Visionate tutte le posizioni Del Grosso ha così avanzato le sue richieste, pari a 2 anni di reclusione e al pagamento di 1.000 euro di multa. Una pena non commisurata al reato per gli avvocati di parte civile Arveno Fumagalli e Simona Bove che hanno chiesto di condannare Riva per tutti i capi di accusa. “Il signor Riva ha utilizzato la stessa tecnica di raggiro e inganno con tutte le parti civili di questo processo – ha detto l’avvocato Fumagalli – all’inizio si parlava di un piccolo prestito e poi avveniva il salto di qualità: la proposta di un investimento in beni preziosi con la prospettiva di guadagnarci il doppio dalla vendita. Peccato che nulla di tutto questo sia mai avvenuto e le persone che hanno prestato soldi a Riva o fatto questi investimenti sono rimaste senza niente. Per quanto riguarda la signora Piana, vorrei ricordare che l’imputato l’ha fatta passare per una facoltosa cliente russa che comprava i suoi gioielli e gli assegni presi proprio dalla donna sono stati usati per saldare i debiti con il signor Bonifacino, ci è stato raccontato la scorsa udienza”.

Carlo Riva

“Cioè che forse non è emerso bene nel corso del dibattimento – ha aggiunto la collega Bove – è che i soldi dei prestiti servivano a Riva non per i suoi business da gioielliere o pagare i fornitori, ma per mantenere il suo stile di vita alto e appariscente che ostentava con tutti. Chiediamo la condanna e il risarcimento dei danni per tutti i capi di imputazione”.
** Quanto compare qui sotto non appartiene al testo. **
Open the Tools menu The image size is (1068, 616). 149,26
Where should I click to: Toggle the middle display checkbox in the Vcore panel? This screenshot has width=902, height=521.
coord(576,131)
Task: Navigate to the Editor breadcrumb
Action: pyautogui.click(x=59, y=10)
L’ultimo a prendere parola è stato il difensore di Riva, Ruggero Panzeri, che ha richiesto, neanche a dirlo, l’assoluzione del suo assistito o in via alternativa la derubricazione del reato di truffa in insolvenza fraudolenta o appropriazione indebita: “Il mio cliente è andato da tutte le persone che lo hanno accusato di truffa chiedendo un prestito per sistemare una situazione di difficoltà economica, per far ripartire la sua azienda. Nessun artificio o inganno. Per quanto riguarda il suo stile di vita ‘ostentato’ come è stato più volte detto io vi chiedo: doveva lanciare un brand di gioielli, cosa doveva fare, nascondersi? Si è fatto da solo, con intuizioni brillanti e ha chiesto a degli amici dei prestiti in un momento di difficoltà. Non li ha ripagati, per ora, ma a mio parere non si può parlare di truffa. Si potrebbe parlare di altri tipi di reati? Di insolvenza fraudolenta? In realtà – ha continuato il difensore – non ci sono gli estremi per questo tipo di reato visto che il mio assistito non ha mai fatto mistero delle precarie situazioni economiche in cui era. E’ difficile da stabilire, anche perchè stiamo parlando di contrattazioni civili e non penali”.

L’udienza è stata aggiornata al 30 maggio per le eventuali repliche e, quindi, la sentenza.